DOCUMENT SECTION:
The Company has devised proper systems to ensure compliance with the provisions of all applicable Secretarial Standards issued by the Institute of Company Secretaries of India and that such systems are adequate and operating effectively.
- Deposits from public
- Conservation of energy, technology absorption, foreign exchange earnings, and outgo
- Acknowledgments (draft)
The Directors thank the Company’s employees, customers, vendors, investors, and academic partners for their continuous support.
The Directors also thank the Government of India, Governments of various states in India, Governments of various countries and concerned Government departments and agencies for their co-operation.
The Directors regret the loss of life due to the COVID-19 pandemic and are deeply grateful and have immense respect for every person who risked their life and safety to fight this pandemic.
The Directors appreciate and value the contribution made by every member of the …………. family.
B. Attachments to the Director’s / Board Report:
- Form No. AOC-2 (Pursuant to clause (h) of sub-section (3) of Section 134 of the Companies Act, 2013 and Rule 8(2) of the Companies (Accounts) Rules, 2014)

TASK INSTRUCTIONS: From the board report excerpt, list every group the Directors thank for their continuous support. Nothing in the rows is needed.

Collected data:
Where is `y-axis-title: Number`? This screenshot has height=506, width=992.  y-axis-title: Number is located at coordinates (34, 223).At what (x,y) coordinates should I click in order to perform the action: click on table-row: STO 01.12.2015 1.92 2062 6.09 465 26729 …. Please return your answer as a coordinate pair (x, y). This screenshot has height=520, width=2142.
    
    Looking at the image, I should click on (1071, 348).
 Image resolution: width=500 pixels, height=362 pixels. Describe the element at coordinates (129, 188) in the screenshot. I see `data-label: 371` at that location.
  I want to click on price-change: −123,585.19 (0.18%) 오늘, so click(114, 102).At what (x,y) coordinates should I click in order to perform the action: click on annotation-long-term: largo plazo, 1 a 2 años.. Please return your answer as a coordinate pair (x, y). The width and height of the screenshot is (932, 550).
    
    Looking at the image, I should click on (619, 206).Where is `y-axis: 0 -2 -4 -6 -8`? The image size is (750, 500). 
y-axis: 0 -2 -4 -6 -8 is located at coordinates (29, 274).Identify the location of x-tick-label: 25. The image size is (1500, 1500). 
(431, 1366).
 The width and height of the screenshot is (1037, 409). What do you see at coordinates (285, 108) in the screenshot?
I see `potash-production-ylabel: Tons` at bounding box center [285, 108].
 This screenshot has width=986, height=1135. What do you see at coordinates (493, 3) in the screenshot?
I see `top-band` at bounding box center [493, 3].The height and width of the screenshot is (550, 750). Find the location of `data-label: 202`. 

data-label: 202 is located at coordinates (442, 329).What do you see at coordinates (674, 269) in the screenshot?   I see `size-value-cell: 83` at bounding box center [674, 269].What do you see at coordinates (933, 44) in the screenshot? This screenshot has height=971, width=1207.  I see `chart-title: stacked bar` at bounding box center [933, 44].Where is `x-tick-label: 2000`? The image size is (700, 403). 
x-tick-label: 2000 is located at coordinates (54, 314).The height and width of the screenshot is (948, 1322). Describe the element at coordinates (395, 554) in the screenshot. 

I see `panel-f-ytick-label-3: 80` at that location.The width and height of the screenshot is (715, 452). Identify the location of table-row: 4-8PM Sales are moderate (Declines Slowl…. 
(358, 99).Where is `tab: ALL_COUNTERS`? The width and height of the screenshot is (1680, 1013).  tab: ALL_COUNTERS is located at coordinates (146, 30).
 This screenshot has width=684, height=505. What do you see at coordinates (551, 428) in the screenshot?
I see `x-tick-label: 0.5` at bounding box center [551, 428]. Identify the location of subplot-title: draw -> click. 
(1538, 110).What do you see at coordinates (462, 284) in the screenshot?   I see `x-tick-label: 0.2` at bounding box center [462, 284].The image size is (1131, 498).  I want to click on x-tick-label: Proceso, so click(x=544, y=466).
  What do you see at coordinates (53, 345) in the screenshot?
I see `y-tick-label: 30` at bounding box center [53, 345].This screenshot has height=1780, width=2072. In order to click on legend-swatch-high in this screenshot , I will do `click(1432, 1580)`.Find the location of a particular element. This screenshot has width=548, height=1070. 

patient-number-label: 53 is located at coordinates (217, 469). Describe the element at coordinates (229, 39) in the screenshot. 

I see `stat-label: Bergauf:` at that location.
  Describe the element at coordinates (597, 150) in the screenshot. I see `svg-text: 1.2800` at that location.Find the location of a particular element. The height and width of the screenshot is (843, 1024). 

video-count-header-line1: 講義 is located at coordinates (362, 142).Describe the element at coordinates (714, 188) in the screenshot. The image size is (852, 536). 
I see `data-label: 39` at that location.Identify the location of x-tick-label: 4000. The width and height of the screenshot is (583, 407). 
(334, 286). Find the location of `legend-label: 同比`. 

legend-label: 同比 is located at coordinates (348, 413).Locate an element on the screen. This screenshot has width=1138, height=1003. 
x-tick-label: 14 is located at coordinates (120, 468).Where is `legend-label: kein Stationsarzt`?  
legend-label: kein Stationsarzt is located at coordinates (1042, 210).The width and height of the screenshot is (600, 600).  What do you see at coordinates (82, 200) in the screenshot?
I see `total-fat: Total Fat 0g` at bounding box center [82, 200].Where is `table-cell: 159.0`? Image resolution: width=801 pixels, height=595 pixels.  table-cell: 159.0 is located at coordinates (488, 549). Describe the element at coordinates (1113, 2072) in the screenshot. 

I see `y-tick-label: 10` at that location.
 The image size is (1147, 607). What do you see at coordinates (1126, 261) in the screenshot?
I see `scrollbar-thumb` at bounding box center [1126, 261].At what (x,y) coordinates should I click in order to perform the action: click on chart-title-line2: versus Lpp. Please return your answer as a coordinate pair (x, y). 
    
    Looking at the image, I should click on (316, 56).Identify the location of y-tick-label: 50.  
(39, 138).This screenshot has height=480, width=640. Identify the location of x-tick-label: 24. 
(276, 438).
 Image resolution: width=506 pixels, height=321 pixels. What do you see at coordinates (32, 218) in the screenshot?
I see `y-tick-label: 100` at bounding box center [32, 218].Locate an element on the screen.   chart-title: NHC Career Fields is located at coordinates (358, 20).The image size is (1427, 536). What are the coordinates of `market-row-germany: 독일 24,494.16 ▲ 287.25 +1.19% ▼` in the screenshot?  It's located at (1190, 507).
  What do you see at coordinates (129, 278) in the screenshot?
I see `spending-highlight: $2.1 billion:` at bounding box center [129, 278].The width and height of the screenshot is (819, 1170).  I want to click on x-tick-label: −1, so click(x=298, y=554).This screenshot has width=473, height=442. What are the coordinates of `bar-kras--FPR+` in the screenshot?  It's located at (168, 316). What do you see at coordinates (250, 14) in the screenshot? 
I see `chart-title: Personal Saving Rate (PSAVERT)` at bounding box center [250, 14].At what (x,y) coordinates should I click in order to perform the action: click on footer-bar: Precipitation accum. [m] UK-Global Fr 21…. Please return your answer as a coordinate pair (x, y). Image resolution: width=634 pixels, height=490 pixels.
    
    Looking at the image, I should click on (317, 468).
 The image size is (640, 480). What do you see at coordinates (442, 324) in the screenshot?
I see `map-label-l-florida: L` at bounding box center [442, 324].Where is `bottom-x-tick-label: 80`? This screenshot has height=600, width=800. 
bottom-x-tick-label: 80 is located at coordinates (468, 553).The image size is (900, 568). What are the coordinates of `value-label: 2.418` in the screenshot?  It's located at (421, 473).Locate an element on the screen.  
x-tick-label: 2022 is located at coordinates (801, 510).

RESULT OF THE EXERCISE:
- The Company's employees
- Customers
- Vendors
- Investors
- Academic partners